A noose dangling from the door of an African-American Columbia professor’s office was the only thing that kept Yankees manager Joe Torre off the front pages this week. Rudy Giuliani pleaded with a capricious higher power — God, that is, not George Steinbrenner — to save his pin-striped pal’s job (he’d already said he’d appoint Torre to his Cabinet if given the chance). Mayor Bloomberg, displaying the tendency to be not totally insane that has set him apart from his predecessor time and again, merely remarked that “you can have great people and great coaching and it’s just not meant to be.”

▶ [Supplied information]:
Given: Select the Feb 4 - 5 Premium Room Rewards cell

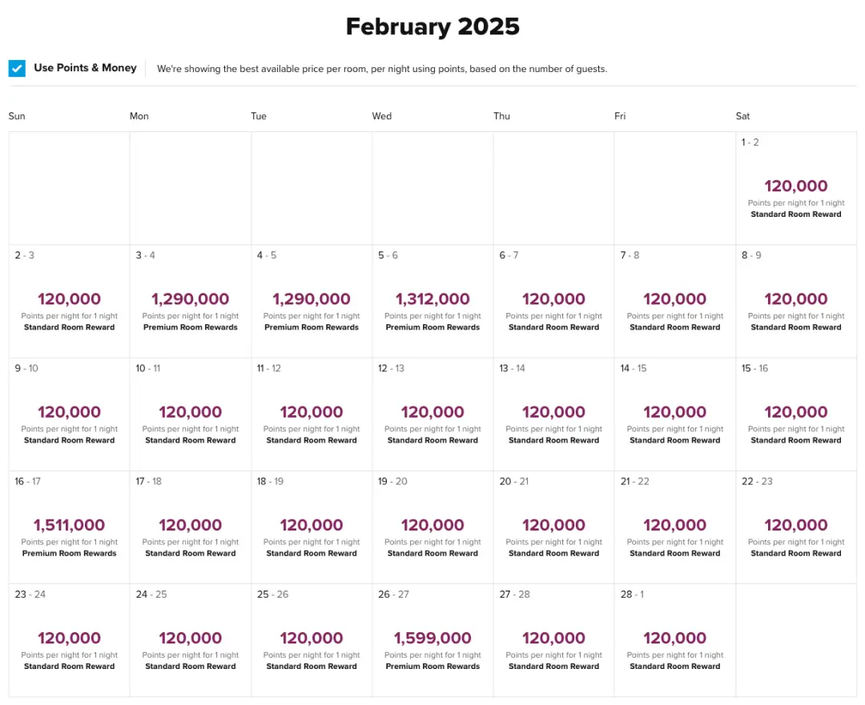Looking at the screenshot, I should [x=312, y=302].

--

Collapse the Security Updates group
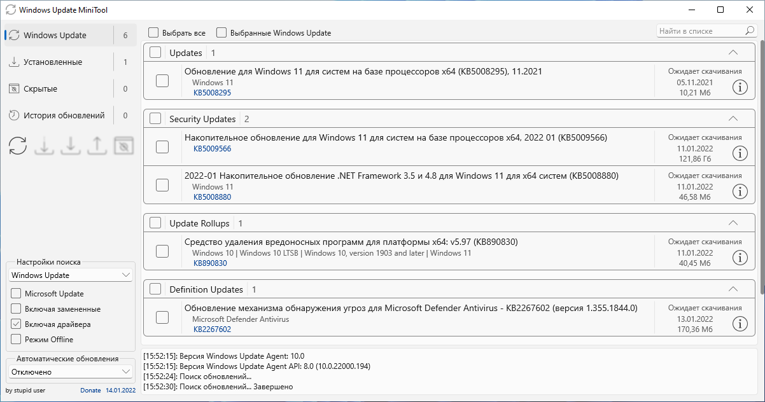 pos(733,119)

▶ [Stated task]:
Can you reproduce the Joe Torre passage in full, word for word? Work from the Joe Torre passage alone and leave the listing aside.

▶ [Task result]:
A noose dangling from the door of an African-American Columbia professor’s office was the only thing that kept Yankees manager Joe Torre off the front pages this week. Rudy Giuliani pleaded with a capricious higher power — God, that is, not George Steinbrenner — to save his pin-striped pal’s job (he’d already said he’d appoint Torre to his Cabinet if given the chance). Mayor Bloomberg, displaying the tendency to be not totally insane that has set him apart from his predecessor time and again, merely remarked that “you can have great people and great coaching and it’s just not meant to be.”